MPIB: A Benchmark for Medical Prompt Injection Attacks and Clinical Safety in LLMs
Junhyeok Lee, Han Jang, Kyu Sung Choi
TL;DR
MPIB addresses the critical problem of clinical safety in LLMs and RAG systems by introducing a dedicated benchmark that evaluates both direct (V1) and indirect (V2) prompt injection across four clinical scenario families. It combines a sizable, curated dataset (9,697 instances) with outcome-centric metrics, CHER and ASR, and employs a judge-based harm assessment alongside a modular defense harness (D0–D4) to study safety under adversarial manipulation. The key contributions include the MPIB dataset, a clinically grounded harm taxonomy with severity levels, a fixed evaluation protocol with guaranteed exposure for V2, and a reproducible evaluation harness that highlights asymmetries between instruction compliance and downstream patient risk.
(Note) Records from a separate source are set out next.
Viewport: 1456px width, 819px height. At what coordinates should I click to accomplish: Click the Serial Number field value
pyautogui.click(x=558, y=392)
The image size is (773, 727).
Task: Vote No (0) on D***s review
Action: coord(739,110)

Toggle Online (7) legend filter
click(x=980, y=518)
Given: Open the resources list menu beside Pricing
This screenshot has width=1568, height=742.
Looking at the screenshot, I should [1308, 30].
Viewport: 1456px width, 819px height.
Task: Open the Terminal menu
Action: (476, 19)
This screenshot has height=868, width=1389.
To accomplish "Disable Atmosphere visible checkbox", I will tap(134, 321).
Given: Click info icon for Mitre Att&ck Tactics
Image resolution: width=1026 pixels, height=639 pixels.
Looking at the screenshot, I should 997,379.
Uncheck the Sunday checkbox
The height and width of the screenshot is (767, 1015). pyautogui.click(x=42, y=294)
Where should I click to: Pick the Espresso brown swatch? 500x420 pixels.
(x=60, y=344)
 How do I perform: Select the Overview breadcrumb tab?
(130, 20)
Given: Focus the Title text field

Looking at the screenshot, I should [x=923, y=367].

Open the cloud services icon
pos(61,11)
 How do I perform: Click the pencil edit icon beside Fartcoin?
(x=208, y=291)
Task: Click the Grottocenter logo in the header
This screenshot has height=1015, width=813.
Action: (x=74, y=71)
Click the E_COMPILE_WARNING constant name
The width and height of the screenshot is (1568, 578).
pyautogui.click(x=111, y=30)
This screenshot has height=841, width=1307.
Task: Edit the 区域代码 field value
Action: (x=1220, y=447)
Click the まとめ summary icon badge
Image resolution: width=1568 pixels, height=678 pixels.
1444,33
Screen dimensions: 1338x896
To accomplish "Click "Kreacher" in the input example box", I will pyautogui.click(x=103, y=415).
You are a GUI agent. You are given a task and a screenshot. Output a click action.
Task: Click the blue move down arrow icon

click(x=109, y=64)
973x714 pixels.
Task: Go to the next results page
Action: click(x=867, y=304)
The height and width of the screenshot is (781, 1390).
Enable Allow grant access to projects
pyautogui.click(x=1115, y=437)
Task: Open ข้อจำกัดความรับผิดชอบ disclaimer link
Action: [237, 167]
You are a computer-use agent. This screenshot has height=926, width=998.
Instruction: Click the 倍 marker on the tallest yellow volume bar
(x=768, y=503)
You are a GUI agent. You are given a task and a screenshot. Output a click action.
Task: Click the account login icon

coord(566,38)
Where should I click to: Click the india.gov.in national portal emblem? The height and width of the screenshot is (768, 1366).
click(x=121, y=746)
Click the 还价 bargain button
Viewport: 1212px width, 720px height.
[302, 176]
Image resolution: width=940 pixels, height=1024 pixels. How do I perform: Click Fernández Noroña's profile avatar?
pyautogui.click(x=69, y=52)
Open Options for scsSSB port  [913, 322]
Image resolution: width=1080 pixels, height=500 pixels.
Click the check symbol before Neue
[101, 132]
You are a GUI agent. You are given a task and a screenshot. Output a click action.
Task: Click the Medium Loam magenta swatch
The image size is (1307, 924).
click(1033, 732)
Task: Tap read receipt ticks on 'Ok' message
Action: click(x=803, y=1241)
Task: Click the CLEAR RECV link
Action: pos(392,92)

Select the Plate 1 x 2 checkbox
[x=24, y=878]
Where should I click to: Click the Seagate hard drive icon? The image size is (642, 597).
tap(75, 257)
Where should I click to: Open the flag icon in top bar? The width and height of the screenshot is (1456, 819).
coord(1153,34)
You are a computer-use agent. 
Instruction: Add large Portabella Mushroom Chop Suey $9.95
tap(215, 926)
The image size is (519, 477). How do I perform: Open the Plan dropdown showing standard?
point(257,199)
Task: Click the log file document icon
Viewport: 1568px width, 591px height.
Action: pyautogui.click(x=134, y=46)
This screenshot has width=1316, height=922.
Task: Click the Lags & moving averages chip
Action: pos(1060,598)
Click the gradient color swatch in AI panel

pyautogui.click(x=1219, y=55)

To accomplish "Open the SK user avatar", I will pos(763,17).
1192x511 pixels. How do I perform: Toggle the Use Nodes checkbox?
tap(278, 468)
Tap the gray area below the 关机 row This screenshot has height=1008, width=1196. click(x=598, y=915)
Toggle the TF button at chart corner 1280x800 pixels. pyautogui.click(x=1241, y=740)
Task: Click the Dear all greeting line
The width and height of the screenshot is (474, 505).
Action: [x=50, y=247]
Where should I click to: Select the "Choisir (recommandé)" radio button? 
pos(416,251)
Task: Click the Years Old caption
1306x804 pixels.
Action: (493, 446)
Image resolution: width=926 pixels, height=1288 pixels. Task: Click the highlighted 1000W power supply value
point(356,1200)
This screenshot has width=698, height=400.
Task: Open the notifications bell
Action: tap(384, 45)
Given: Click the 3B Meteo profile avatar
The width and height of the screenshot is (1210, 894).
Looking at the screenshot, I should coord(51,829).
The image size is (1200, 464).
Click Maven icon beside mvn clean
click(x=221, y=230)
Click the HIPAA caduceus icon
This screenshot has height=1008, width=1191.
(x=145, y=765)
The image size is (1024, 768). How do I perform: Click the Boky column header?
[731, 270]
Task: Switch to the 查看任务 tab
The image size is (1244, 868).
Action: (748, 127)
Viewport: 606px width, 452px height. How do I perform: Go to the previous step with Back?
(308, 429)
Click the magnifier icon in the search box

The findings show that CHER and ASR can diverge, that attack vectors differ in strength, and that defense effectiveness is model- and threat-dependent, underscoring the need for outcome-based safety auditing in clinical AI deployments. MPIB thus provides a practical, reproducible framework for understanding, defending, and benchmarking clinical prompt injection in LLM-based workflows.
Abstract
Large Language Models (LLMs) and Retrieval-Augmented Generation (RAG) systems are increasingly integrated into clinical workflows; however, prompt injection attacks can steer these systems toward clinically unsafe or misleading outputs. We introduce the Medical Prompt Injection Benchmark (MPIB), a dataset-and-benchmark suite for evaluating clinical safety under both direct prompt injection and indirect, RAG-mediated injection across clinically grounded tasks. MPIB emphasizes outcome-level risk via the Clinical Harm Event Rate (CHER), which measures high-severity clinical harm events under a clinically grounded taxonomy, and reports CHER alongside Attack Success Rate (ASR) to disentangle instruction compliance from downstream patient risk. The benchmark comprises 9,697 curated instances constructed through multi-stage quality gates and clinical safety linting. Evaluating MPIB across a diverse set of baseline LLMs and defense configurations, we find that ASR and CHER can diverge substantially, and that robustness depends critically on whether adversarial instructions appear in the user query or in retrieved context. We release MPIB with evaluation code, adversarial baselines, and comprehensive documentation to support reproducible and systematic research on clinical prompt injection. Code and data are available at GitHub (code) and Hugging Face (data).